Records shown –
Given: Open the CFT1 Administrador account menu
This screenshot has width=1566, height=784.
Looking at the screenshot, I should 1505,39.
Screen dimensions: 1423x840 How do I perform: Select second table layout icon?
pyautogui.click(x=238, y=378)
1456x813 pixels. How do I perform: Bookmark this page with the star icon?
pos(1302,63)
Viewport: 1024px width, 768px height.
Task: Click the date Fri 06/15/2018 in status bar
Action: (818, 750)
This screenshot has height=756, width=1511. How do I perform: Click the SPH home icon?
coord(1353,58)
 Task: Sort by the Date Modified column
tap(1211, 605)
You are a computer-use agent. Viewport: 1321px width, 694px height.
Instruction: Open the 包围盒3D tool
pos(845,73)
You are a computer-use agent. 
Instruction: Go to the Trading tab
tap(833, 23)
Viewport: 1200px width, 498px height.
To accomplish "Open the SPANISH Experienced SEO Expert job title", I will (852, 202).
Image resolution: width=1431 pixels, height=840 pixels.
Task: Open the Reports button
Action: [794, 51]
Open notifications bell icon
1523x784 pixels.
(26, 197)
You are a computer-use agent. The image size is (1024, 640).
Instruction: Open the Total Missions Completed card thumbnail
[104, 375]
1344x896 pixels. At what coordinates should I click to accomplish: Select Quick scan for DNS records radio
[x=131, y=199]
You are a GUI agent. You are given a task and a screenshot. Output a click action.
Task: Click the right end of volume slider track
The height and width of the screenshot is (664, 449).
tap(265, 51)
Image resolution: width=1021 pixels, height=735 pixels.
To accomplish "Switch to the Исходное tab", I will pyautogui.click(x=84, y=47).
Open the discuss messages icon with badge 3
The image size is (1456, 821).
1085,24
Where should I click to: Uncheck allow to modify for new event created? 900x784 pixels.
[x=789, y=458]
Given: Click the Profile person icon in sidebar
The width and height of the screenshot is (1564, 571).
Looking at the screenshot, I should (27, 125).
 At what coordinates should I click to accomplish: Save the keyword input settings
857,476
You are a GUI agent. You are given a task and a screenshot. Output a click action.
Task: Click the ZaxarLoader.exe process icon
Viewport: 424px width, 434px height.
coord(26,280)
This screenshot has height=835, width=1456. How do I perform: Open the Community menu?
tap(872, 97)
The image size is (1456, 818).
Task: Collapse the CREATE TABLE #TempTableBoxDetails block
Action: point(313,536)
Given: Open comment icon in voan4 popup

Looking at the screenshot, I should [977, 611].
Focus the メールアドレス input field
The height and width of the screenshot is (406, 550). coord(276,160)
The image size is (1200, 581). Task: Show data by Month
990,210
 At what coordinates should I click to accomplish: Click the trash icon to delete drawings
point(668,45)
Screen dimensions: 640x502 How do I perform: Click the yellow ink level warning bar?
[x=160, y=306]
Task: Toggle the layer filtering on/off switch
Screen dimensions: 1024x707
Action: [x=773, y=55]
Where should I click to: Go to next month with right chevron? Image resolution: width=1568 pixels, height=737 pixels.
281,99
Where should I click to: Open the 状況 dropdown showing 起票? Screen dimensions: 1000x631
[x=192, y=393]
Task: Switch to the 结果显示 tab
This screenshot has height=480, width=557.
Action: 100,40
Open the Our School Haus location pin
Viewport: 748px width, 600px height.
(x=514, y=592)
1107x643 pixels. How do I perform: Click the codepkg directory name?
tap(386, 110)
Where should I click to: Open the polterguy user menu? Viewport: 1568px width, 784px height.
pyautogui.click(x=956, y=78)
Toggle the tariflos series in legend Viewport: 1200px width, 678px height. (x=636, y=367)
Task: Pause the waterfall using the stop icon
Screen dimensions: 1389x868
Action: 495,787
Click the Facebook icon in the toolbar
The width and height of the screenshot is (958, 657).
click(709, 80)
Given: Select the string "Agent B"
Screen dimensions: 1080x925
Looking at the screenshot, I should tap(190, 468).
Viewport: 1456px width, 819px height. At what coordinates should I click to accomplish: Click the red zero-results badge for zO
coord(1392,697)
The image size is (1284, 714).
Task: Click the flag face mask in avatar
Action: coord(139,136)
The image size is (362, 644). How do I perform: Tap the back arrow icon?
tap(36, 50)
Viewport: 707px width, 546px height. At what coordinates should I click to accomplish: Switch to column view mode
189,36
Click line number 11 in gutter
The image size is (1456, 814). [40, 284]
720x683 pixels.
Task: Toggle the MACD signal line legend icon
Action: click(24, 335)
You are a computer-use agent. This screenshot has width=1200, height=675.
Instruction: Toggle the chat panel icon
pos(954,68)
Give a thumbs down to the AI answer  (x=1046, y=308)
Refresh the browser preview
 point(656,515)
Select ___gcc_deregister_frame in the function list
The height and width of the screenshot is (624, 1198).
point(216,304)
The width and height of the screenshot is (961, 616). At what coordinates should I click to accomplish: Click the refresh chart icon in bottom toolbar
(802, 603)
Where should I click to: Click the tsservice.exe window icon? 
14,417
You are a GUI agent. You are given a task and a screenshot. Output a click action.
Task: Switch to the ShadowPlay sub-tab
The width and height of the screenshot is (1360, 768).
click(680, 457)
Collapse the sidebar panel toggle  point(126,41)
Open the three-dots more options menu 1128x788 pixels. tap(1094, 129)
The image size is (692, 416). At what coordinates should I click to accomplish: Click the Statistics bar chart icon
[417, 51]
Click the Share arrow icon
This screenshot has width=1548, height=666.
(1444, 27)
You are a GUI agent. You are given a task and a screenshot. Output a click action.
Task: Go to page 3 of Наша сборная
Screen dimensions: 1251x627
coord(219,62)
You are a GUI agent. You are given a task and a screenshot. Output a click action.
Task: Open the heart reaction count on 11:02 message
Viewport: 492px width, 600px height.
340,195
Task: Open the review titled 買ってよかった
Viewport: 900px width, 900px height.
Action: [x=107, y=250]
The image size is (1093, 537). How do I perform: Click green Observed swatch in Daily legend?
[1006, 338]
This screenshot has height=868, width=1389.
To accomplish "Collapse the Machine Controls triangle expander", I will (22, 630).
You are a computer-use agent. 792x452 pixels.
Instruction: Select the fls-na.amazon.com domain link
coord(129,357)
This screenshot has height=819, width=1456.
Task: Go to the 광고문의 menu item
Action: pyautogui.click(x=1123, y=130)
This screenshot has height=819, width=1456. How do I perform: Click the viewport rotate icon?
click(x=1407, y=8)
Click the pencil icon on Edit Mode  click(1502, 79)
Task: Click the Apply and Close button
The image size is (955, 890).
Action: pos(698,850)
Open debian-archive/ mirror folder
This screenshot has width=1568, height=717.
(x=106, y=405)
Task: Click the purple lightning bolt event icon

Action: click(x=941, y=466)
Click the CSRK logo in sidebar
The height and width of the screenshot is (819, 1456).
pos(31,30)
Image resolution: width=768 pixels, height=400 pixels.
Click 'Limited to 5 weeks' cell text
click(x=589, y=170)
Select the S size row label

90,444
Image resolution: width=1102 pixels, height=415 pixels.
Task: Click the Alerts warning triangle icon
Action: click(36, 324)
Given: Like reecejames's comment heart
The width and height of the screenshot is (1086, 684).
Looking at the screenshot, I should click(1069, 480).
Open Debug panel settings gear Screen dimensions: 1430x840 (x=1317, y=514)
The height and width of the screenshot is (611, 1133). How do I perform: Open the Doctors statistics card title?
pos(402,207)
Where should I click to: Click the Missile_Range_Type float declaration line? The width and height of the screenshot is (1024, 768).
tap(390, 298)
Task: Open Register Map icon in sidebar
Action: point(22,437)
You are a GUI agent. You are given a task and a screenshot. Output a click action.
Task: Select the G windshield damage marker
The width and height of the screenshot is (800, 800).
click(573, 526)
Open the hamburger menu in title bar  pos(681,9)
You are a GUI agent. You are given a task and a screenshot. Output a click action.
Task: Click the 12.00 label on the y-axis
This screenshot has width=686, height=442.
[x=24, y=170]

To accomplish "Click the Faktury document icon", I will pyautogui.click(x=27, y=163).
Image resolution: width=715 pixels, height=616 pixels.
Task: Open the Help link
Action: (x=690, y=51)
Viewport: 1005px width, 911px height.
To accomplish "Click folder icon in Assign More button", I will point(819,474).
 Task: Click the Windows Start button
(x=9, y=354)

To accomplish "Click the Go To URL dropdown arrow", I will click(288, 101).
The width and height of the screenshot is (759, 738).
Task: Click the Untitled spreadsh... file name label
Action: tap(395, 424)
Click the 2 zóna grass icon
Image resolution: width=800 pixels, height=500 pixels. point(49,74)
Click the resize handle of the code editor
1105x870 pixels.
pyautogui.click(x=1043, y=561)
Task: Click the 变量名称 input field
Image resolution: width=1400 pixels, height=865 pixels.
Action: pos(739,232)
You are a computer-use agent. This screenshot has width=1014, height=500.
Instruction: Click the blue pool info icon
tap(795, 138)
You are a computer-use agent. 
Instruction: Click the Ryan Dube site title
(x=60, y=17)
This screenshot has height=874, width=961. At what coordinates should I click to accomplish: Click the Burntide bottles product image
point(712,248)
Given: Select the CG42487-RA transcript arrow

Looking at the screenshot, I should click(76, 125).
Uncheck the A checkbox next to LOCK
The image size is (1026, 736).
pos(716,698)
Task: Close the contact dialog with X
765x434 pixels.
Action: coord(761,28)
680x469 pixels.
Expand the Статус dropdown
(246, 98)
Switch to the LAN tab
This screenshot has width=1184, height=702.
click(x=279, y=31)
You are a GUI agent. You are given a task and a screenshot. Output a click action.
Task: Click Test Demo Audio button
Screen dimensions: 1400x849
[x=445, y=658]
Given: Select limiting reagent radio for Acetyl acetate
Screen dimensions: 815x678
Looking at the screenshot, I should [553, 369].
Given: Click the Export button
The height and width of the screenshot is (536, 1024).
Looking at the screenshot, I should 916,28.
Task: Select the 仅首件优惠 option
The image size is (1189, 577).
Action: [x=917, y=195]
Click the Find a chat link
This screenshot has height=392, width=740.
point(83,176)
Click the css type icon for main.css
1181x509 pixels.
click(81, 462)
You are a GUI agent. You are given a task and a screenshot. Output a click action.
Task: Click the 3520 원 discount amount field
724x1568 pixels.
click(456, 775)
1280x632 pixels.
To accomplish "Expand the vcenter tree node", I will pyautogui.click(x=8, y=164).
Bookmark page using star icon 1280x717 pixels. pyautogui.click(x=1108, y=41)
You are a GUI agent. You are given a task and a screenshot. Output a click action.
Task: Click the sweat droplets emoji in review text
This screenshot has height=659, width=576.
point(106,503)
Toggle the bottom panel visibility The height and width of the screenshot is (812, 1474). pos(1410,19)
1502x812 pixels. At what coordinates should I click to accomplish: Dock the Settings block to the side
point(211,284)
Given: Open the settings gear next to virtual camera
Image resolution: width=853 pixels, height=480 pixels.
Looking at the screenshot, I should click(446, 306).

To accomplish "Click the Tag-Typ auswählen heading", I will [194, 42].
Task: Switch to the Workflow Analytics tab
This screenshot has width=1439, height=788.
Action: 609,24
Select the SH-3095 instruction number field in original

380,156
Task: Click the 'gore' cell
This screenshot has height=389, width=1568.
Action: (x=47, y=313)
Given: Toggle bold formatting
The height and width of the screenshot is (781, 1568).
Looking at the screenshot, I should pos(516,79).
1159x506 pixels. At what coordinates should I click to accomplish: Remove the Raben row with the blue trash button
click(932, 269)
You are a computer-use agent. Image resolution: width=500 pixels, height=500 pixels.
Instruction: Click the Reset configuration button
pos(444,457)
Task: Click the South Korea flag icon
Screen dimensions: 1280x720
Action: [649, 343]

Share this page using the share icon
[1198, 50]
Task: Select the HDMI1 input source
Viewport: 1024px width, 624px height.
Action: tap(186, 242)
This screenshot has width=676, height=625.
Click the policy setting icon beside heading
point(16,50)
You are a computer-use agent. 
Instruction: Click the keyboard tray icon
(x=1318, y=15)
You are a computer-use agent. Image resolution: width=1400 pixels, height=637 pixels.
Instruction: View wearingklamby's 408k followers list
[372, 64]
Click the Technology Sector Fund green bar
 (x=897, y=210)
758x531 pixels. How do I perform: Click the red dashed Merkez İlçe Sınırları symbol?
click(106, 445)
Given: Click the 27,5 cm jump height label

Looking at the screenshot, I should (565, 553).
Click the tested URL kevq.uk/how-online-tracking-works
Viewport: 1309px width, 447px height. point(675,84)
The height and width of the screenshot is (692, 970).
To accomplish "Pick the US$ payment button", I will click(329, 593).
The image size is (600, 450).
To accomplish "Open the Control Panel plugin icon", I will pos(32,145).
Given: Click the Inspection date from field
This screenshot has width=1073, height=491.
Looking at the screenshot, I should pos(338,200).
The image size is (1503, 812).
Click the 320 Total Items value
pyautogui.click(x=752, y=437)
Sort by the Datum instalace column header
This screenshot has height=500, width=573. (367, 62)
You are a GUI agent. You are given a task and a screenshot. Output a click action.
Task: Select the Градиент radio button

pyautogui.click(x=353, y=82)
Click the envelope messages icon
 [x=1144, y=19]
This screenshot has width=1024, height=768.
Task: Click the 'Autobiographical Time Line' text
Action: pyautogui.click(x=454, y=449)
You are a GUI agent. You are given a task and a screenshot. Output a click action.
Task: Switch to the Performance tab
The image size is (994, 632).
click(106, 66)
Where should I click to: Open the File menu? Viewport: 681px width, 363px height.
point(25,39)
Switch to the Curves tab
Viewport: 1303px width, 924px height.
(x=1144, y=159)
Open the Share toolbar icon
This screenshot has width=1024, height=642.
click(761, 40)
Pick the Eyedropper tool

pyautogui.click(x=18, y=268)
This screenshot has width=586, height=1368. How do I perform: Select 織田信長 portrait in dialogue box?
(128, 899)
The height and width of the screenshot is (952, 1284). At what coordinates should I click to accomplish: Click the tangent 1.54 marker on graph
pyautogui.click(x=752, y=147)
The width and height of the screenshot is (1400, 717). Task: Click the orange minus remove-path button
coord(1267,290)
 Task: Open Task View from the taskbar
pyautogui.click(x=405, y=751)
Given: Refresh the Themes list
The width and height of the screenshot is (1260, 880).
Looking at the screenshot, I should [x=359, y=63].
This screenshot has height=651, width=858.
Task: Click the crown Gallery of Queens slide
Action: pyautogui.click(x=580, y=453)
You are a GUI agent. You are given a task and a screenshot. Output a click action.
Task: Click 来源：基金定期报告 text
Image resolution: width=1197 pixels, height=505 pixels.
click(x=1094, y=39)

The problem – Replace "account menu" with "user menu" in the lines starting at the first line above and ending at the line containing "pyautogui.click(x=238, y=378)", and give back only those lines with nothing else changed.

Expected answer –
Given: Open the CFT1 Administrador user menu
This screenshot has width=1566, height=784.
Looking at the screenshot, I should 1505,39.
Screen dimensions: 1423x840 How do I perform: Select second table layout icon?
pyautogui.click(x=238, y=378)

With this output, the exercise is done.